(RECORD SET)
☆ ☆ ☆ ☆ ☆ ☆ ☆
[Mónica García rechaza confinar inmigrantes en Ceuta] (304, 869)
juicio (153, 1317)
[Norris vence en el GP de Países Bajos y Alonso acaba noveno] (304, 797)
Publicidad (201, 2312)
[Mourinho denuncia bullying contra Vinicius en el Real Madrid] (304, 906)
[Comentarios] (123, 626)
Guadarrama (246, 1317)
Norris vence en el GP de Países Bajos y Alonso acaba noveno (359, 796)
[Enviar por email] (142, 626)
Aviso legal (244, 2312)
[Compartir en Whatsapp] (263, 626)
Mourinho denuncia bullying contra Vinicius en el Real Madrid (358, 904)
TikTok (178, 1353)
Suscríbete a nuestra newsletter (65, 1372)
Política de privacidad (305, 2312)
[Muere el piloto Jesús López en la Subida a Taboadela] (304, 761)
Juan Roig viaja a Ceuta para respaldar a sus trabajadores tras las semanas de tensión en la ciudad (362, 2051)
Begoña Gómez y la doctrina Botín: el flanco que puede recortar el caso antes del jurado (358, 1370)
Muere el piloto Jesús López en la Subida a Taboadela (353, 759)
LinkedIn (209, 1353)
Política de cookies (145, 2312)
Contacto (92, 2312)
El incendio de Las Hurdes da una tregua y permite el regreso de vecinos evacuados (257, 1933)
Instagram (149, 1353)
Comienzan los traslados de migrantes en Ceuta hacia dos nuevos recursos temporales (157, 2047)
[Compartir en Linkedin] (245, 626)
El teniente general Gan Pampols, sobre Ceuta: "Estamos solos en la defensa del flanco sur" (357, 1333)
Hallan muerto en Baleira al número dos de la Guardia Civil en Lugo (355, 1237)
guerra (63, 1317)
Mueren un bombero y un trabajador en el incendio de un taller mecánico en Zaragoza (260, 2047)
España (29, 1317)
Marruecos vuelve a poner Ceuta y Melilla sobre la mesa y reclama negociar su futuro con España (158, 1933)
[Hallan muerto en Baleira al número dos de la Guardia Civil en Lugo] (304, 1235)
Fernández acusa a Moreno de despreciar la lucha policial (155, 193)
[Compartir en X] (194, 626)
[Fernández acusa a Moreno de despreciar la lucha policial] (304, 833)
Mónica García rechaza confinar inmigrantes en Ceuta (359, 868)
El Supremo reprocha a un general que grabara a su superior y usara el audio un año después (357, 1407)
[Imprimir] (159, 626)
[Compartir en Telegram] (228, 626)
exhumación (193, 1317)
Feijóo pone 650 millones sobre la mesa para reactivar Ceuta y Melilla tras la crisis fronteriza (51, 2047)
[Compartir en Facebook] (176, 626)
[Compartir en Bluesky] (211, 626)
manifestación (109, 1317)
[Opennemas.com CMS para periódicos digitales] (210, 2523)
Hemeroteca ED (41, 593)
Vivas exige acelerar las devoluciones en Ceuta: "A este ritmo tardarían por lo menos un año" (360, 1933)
☆ ☆ ☆ ☆ ☆ ☆ ☆
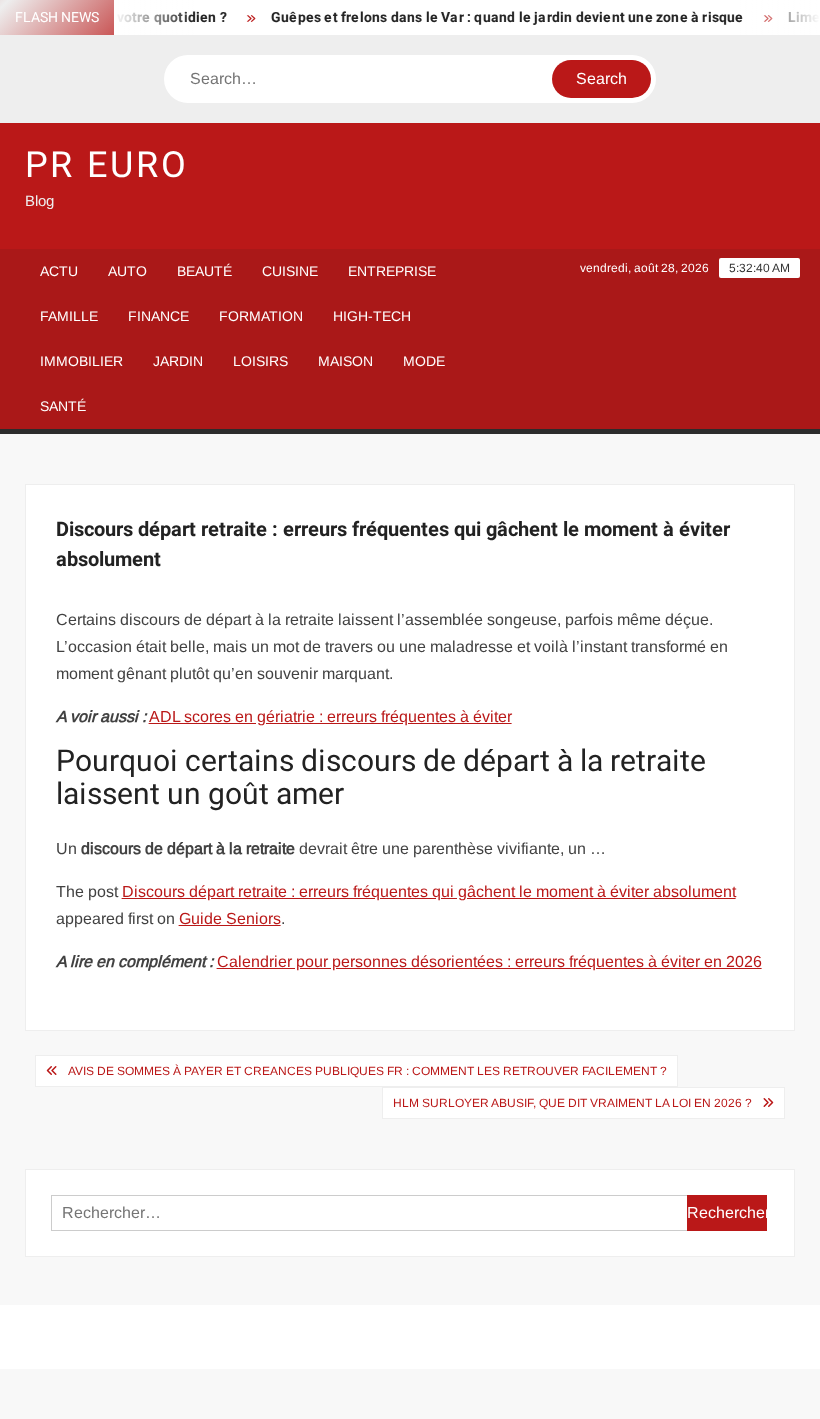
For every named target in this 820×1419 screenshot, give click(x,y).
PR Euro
☆ ☆ ☆ ☆ ☆ ☆ ☆
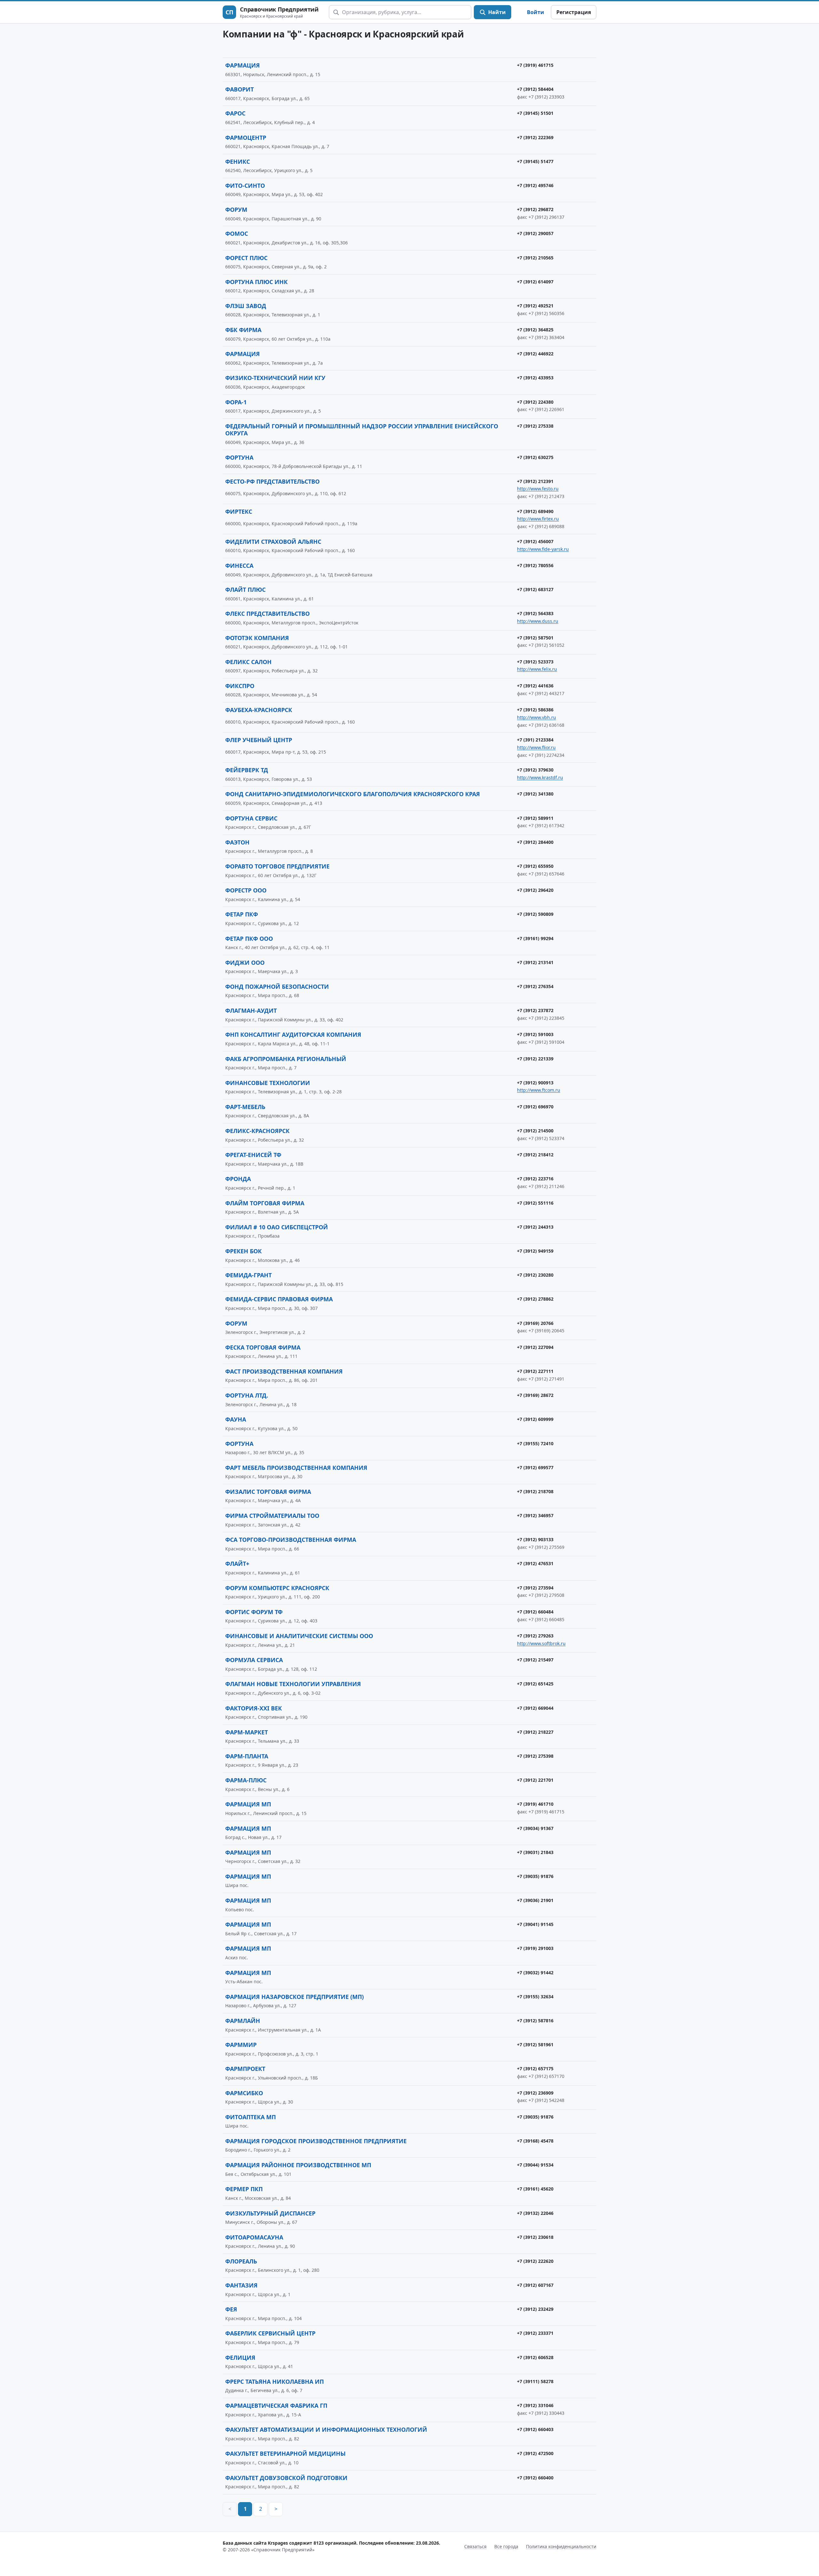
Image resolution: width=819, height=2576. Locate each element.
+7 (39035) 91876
☆ ☆ ☆ ☆ ☆ ☆ ☆
(WHAT YOU HAVE TO DO) Give back exactly the lines of the listing above that run from the line with "Hemeroteca ED (41, 593)" to the line with "Vivas exige acelerar", inclusive.

(RESULT FOR THIS TASK)
Hemeroteca ED (41, 593)
Vivas exige acelerar las devoluciones en Ceuta: "A este ritmo tardarían por lo menos un año" (360, 1933)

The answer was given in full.